Thursday, 03 May 2012 09:03
KARACHI: Pakistan will pay the second installment of around $400 million of the Stand-By Arrangement (SBA) to International Monetary Fund (IMF) in the last week of May 2012.
Sources in Ministry of Finance told Business Recorder on Wednesday that arrangement were being made to pay the installment despite several economic challenges and the payment will be made as per schedule already decided between Pakistan and IMF.
According to SBA agreement with the Fund, Pakistan has to pay a total of three installments worth $908.4 million (587.9 SDR) to IMF on account of SBA during fiscal year 2011-2012. One installment has already been paid in the third quarter of FY12 and remaining two instalments will be paid in the fourth quarter of current fiscal year.
During the current fiscal year the country has to pay a cumulative amount of $1.525 billion including $182.2 million interest to IMF on account of different programmes. This amount in term of Special Drawing Rights (SDR) is calculated at 987.3 million along with 117.9 million of interest payment, they informed.
The SDR is an international reserve asset, created by the IMF in 1969 to supplement the existing official reserves of member countries. Currently, a US dollar is equivalent to about 1.6 SDR, however its changes continuously.
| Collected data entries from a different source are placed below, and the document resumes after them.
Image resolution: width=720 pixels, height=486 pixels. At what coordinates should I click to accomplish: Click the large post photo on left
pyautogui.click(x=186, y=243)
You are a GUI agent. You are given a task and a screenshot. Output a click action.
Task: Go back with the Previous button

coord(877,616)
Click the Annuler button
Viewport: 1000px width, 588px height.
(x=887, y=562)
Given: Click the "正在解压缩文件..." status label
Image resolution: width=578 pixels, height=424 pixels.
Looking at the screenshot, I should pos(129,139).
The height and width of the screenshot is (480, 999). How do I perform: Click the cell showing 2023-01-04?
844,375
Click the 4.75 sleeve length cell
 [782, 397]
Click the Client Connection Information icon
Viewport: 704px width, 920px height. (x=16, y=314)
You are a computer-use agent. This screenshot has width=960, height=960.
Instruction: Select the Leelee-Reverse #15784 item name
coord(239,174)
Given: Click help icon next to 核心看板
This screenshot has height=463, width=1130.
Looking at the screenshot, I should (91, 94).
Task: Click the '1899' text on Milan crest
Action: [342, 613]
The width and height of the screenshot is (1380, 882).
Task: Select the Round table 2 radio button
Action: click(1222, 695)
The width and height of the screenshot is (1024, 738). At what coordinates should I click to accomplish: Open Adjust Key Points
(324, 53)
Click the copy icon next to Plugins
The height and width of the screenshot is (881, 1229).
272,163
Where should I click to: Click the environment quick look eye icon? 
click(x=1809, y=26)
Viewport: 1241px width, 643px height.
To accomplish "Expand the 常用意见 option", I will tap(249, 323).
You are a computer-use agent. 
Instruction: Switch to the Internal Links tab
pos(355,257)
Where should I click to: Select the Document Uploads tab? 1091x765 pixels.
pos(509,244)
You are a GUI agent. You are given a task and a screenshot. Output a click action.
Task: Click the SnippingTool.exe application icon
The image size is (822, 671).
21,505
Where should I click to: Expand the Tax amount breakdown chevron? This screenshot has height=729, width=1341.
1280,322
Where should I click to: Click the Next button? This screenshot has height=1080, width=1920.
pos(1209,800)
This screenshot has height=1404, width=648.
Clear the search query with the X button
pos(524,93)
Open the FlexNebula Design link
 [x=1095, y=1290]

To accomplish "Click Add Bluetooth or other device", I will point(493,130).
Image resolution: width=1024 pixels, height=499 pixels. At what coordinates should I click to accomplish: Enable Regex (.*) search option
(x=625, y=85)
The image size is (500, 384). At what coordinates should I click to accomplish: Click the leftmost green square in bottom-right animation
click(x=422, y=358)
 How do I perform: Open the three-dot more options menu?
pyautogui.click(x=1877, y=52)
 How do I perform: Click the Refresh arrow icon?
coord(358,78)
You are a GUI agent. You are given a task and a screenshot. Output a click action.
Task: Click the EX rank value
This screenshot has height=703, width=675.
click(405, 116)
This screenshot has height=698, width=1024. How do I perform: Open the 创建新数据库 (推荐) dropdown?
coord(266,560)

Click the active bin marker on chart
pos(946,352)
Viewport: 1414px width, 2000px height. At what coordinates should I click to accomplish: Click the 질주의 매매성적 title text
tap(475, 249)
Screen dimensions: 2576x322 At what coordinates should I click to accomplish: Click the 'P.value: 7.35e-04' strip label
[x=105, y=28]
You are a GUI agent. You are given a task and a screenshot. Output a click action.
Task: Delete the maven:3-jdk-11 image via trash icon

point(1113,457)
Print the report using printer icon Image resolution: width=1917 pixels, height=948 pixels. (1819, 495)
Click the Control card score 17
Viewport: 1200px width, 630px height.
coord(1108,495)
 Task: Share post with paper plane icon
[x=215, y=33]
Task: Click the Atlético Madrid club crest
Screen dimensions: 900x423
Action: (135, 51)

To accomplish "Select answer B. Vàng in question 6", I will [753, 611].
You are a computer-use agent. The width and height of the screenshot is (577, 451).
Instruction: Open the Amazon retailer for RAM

Some three years back, depleting foreign reserves followed by high current account deficit compelled Pakistan to avail SBA programme from IMF to avoid any default. According to that agreement SBA’s first installment was due in February 2012, while second is due in May this year. Pakistan has already paid first installment of 258.4 million SDRs ($399 million) to IMF on February 24, 2012.
The payment of second installment of SBA programme worth 258.4 million SDR (some $400 million) to IMF is due on May 25, 2012 and third installment of approximately 71 million SDR ($110 million) on June 29, 2012.
Sources said that Pakistan was making arrangements for timely payment of the second tranche to IMF and there will be no delay in the payment. “Like first installment, Pakistan will successfully pay the second SBA installment of $400 million on 25th of this month,” they added.
This amount will be paid from the foreign currency reserves held by State Bank of Pakistan and the payment will be the second installment of the principle amount, while interest on the SBA is already being paid by the central bank on quarterly basis.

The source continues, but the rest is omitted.